In the Summer 2024 edition of For The Record, Janus Health Chief Product Officer John Garcia discusses the common battle providers face with prior authorization and how automation can lessen the burden. Prior authorizations are widely used across payers to authorize coverage for treatments, drugs, procedures, surgeries, and more. If authorization is denied for necessary procedures, patient care can be jeopardized.
Although prior authorization was introduced to help control healthcare costs, it has become increasingly costly for providers to conduct. A 2023 American Medical Association survey found that health systems complete an average 43 prior authorizations per physician, per week1, requiring significant staffing to determine when an authorization is required, submit authorization materials, and check an authorization’s status. That same survey found that for 95% of physicians, the burden of prior authorization contributed to burnout.
There’s no silver bullet
In response to providers’ growing frustration, the Centers for Medicare & Medicaid Services (CMS) released the Interoperability and Prior Authorization Final Rule (CMS-0057-F) in early 2024, estimated to save providers, patients, and payers more than $15 billion over the next 10 years2. The final rule includes standards for prior authorization decision timeframes, response details, public reporting, and data exchange formats.
While this is a big step forward, the final rule has limitations, applying only to CMS-regulated health plans (i.e. not commercial plans) and to prior authorizations for procedures and services (i.e. not drugs). In addition, there are no standards for how payers make prior authorization decisions or for how they accept and respond to denial appeals3.

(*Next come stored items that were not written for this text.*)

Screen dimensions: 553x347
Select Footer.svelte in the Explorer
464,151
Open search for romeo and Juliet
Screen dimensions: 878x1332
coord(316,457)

But there is hope for providers to level the playing field. Adding automation to key parts of the prior authorization process can ultimately make it less taxing. While there is no perfect solution, automation helps health systems significantly increase their prior authorization efficiency and capacity, which may ultimately improve write-offs downstream.
In his article, Garcia makes five recommendations to ensure prior authorization automation success:
- Understand your current resources to automate where it will provide the most support for your team.
- Free prior authorization services are payer-sponsored and may not align with your own goals, workflows, and payer mix.
- Know your payer mix and which payers are most challenging for staff to work with.
- Look outside your EHR for better coverage of your local or regional payer mix.
- Determine the specific prior authorization problem you are trying to solve.